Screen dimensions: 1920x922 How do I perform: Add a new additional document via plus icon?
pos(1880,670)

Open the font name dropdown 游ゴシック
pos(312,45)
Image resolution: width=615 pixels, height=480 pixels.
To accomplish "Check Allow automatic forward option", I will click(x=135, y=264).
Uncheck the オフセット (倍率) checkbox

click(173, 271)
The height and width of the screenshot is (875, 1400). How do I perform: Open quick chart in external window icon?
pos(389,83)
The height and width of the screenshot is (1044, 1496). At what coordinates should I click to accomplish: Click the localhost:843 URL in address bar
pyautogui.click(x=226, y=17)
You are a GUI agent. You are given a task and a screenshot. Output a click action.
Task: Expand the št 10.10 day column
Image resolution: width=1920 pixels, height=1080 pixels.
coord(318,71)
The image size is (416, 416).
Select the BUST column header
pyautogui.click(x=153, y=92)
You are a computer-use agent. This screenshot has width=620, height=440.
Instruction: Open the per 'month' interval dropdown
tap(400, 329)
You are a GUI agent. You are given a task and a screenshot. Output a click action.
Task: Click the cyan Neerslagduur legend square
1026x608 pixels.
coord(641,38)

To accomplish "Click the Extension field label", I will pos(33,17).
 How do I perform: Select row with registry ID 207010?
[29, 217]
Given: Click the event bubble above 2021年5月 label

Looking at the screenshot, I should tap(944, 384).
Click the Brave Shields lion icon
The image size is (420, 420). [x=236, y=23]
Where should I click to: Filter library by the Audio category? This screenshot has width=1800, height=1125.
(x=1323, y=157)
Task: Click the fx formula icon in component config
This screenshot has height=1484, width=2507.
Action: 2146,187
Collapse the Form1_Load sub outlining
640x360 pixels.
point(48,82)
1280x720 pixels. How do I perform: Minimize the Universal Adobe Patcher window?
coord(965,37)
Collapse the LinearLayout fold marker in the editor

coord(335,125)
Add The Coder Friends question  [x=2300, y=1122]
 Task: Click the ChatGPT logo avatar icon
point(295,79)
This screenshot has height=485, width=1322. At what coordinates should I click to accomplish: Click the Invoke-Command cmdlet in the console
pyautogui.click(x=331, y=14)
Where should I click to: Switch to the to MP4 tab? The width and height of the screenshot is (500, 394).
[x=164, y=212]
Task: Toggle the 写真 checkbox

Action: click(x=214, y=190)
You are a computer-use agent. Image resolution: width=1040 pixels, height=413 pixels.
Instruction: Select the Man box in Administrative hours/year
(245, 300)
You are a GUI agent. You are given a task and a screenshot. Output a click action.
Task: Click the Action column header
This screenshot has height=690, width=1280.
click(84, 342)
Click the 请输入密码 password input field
*****
◆ **TASK DETAILS**:
Rewrite the items from the line with "Task: Click the ChatGPT logo avatar icon" up to and including the last line of the items, keeping every request as it stands. Scale only the click coordinates in the answers by 2.3 and round each to a whole number, with halves rounding up.

◆ **EXERCISE RESULT**:
 Task: Click the ChatGPT logo avatar icon
point(679,182)
This screenshot has height=485, width=1322. At what coordinates should I click to accomplish: Click the Invoke-Command cmdlet in the console
pyautogui.click(x=761, y=32)
Where should I click to: Switch to the to MP4 tab? The width and height of the screenshot is (500, 394).
[x=377, y=488]
Task: Toggle the 写真 checkbox

Action: click(x=492, y=437)
You are a computer-use agent. Image resolution: width=1040 pixels, height=413 pixels.
Instruction: Select the Man box in Administrative hours/year
(564, 690)
You are a GUI agent. You are given a task and a screenshot. Output a click action.
Task: Click the Action column header
This screenshot has height=690, width=1280.
click(193, 787)
Click the 请输入密码 password input field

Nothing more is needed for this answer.